“Nomi, cose, musiche e città”. Giovanni Granatelli e “ciò che resta”

“Nomi, cose, musiche e città”. Giovanni Granatelli e “ciò che resta”

Recensione di Martino Ciano. In copertina: “Nomi, cose, musiche e città” di Giovanni Granatelli, Arkadia, 2023

I luoghi ispirano, le emozioni suggeriscono, la penna corre, descrive e traccia parole che immortalano istanti. Forse è solo un’illusione, ma bisogna pur provarci. Granatelli, come molti prima di lui, vuole attestare il suo Esserci. Non vuole essere un uomo di passaggio, vuole osservare e vuole lasciare un’impronta; magari il suo odore o il suono della sua voce.

C’è una atmosfera nostalgica tra queste pagine, come è giusto che sia; c’è anche una profonda analisi sui comportamenti della nostra società e della nostra Italia. In alcuni momenti mi sono sentito coinvolto in prima persona e questo è un bene, perché quando ci si lancia in certe avventure descrittive, si avverte la necessità di sopravvivere allo scorrere del tempo.

Letture e riferimenti culturali non mancano all’autore di questo “memoriale” atemporale e generoso che viene dato in dono ai lettori. C’è tanto di personale, infatti, ma anche molto del patrimonio dell’umanità e delle sue preoccupazioni. Per fortuna, c’è chi ancora si sofferma e si interroga sulla “durata” delle proprie emozioni.

Granatelli assembla ricordi. Ogni “prosa” è una dettagliata cronaca del “qui-ora”. È una narrazione solida che si basa su un’esperienza passata, certamente intima, ma comunque autentica. E con una soggettività che mai si fa supponenza, l’autore ci lascia attraversare, grazie al suo racconto, questo spazio sensibile che sta sbocciando sul terreno della coscienza collettiva.

E allora accogliamo questo punto di vista, che rischierebbe di smarrirsi, di non essere più unico e inimitabile. Ma c’è anche un altro aspetto.
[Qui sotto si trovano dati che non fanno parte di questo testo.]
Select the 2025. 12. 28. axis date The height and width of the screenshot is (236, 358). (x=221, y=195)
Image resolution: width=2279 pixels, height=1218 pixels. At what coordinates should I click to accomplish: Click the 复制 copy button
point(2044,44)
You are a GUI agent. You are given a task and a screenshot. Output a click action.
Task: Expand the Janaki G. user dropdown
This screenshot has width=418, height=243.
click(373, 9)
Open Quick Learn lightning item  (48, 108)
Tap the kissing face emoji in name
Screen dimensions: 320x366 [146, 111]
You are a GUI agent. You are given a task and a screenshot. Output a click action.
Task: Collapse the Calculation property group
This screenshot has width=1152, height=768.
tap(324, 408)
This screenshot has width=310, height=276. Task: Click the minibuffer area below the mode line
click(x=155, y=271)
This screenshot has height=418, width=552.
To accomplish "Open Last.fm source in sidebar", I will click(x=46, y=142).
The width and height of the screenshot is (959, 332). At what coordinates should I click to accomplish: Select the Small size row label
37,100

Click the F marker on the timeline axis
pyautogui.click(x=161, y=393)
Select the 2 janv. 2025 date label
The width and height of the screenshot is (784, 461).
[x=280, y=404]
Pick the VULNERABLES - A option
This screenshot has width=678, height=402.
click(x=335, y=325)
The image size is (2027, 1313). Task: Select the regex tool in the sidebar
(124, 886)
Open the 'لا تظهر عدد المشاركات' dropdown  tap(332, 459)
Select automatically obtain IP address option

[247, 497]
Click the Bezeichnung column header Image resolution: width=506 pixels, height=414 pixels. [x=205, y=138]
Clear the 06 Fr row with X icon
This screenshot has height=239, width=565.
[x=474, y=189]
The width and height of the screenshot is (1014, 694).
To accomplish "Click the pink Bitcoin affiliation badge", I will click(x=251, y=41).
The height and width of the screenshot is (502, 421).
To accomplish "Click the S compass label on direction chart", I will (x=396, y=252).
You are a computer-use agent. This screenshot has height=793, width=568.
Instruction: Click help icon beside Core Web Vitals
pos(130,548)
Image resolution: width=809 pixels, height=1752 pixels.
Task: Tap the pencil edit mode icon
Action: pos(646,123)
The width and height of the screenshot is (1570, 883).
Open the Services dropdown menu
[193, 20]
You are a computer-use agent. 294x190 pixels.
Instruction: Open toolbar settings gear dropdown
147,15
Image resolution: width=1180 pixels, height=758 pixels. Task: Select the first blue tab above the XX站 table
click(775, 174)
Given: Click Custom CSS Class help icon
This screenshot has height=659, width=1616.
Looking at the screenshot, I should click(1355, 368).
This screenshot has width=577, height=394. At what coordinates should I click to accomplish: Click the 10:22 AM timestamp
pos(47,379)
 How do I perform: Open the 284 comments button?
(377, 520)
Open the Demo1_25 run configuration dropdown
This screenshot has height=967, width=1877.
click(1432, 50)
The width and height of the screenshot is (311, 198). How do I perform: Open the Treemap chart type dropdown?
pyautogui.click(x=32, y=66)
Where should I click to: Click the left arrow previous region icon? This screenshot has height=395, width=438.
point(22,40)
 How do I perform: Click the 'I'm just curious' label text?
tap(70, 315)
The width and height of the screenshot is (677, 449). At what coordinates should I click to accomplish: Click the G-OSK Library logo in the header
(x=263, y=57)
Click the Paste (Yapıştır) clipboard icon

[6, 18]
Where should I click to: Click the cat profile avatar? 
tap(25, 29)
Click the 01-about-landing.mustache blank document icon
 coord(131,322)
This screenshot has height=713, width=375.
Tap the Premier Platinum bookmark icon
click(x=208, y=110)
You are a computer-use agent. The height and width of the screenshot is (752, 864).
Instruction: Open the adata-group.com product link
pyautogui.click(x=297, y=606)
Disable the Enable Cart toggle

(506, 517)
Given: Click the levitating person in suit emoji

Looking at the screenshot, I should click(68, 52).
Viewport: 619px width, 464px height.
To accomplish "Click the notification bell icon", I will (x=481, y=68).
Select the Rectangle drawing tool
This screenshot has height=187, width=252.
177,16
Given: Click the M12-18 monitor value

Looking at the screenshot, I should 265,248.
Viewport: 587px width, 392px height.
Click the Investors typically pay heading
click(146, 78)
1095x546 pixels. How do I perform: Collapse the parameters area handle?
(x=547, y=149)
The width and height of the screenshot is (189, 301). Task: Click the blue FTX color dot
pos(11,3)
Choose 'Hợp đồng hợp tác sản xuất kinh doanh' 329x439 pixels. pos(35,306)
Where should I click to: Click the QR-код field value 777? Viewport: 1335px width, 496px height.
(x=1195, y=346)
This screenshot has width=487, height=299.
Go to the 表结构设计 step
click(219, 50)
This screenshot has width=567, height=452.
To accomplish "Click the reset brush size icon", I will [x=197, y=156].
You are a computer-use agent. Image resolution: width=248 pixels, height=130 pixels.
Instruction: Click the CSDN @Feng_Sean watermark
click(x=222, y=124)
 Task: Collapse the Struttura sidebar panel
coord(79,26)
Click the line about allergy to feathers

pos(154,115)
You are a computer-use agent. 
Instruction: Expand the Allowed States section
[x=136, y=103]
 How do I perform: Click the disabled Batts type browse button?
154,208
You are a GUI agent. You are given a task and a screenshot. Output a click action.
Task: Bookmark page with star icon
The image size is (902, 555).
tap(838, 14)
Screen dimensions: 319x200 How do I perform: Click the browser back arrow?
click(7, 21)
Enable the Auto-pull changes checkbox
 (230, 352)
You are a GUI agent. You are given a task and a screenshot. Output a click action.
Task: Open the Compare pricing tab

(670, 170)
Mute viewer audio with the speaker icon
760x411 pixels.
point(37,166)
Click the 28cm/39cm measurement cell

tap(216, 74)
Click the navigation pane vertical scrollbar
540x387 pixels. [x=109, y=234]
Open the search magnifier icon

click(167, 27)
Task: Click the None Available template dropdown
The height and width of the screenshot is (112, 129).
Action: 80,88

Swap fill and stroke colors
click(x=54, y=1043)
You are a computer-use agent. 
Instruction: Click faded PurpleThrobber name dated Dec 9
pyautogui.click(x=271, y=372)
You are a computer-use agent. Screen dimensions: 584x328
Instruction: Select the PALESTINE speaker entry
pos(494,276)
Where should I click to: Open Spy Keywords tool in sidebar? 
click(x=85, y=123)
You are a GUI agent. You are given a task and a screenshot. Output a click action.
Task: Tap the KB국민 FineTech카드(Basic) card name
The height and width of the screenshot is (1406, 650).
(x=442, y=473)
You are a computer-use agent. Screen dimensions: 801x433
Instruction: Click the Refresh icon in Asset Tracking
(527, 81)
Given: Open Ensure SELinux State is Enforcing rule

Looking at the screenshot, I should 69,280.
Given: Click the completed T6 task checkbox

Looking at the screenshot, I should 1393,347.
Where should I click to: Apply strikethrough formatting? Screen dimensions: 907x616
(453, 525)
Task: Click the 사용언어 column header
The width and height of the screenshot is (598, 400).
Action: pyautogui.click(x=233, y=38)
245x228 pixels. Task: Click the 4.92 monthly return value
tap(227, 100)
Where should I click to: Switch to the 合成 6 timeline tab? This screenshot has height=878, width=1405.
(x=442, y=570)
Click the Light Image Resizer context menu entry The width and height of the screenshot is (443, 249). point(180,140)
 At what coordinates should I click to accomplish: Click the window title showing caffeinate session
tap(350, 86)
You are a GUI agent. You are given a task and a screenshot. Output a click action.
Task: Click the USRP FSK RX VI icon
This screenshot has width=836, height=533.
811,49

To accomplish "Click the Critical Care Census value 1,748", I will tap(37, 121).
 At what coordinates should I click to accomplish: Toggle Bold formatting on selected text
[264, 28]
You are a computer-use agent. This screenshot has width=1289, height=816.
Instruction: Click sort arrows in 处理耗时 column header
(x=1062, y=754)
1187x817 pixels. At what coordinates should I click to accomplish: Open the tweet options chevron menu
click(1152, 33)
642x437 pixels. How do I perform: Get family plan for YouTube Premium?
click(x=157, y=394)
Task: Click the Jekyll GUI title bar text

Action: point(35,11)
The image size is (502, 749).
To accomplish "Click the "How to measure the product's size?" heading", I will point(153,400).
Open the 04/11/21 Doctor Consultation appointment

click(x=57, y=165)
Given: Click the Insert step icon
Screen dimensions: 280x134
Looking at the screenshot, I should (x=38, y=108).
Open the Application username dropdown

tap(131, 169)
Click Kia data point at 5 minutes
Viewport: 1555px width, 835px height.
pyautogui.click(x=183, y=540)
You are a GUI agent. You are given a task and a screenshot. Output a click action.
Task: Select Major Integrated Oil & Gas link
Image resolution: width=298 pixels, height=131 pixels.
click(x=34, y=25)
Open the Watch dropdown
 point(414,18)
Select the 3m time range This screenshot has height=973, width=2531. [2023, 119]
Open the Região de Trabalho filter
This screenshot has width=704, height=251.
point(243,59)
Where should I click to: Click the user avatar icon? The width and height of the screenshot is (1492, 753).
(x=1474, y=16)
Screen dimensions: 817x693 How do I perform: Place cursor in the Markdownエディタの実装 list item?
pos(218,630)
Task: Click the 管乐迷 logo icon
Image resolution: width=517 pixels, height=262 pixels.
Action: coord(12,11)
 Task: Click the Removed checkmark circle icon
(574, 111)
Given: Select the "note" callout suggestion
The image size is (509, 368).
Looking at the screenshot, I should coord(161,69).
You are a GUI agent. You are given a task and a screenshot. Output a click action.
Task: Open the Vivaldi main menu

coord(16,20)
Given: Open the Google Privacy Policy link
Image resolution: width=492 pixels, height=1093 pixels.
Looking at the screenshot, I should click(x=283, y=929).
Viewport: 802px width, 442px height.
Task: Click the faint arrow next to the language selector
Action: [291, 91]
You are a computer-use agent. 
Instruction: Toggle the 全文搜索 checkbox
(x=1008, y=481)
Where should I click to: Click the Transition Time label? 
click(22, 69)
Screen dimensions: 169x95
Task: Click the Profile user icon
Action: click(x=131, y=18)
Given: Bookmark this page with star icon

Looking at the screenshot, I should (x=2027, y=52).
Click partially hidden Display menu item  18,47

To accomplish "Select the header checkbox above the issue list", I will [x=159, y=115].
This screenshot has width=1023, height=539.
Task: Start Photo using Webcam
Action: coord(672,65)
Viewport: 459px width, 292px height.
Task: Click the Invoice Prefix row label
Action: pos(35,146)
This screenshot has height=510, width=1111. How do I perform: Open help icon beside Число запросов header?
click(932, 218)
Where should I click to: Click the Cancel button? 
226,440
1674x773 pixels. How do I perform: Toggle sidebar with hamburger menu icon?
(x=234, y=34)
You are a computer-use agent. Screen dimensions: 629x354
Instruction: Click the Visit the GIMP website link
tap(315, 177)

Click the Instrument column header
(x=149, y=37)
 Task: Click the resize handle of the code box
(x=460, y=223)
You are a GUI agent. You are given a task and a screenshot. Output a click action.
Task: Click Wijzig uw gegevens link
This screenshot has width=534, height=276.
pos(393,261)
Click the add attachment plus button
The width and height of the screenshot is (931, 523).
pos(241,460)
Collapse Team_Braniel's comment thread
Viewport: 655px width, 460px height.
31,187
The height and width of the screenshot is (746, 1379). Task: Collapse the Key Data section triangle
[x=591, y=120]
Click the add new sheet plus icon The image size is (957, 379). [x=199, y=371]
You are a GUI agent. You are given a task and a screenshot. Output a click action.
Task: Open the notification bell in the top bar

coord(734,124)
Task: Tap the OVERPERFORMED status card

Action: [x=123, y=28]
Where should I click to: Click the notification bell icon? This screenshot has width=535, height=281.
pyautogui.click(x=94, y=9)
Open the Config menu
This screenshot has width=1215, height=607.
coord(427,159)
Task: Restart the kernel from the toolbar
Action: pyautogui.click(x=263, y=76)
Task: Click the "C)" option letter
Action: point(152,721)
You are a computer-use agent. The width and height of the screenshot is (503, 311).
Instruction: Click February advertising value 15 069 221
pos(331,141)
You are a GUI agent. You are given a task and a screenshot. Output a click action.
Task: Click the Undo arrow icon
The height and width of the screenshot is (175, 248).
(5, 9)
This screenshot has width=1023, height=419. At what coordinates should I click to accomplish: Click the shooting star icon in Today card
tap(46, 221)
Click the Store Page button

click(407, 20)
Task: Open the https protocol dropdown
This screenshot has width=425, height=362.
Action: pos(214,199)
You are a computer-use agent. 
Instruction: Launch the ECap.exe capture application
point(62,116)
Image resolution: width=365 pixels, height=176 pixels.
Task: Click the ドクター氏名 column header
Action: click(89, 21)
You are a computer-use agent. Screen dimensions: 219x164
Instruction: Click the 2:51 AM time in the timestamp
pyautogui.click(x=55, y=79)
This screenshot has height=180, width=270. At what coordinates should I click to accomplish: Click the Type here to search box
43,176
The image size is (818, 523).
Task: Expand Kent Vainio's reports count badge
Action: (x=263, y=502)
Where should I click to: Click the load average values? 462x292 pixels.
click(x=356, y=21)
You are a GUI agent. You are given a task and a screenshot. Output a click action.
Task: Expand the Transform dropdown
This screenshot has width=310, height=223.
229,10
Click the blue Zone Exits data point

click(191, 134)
Ce lo dice lo stesso scrittore in una prosa in cui “i nomi con i quali protagonisti si identificano sono vani tentativi con cui si prova a cristallizzare le cose”. Ecco che questo significativo passaggio suggerisce anche la sconfitta dell’uomo davanti all’eternità.

Passiamo, diamo nomi alle cose, agli attimi e a tutto ciò che ci circonda; eppure, siamo solo un veloce andare verso altro. La memoria ci salva, la malinconia ci vivifica… nonostante tutto.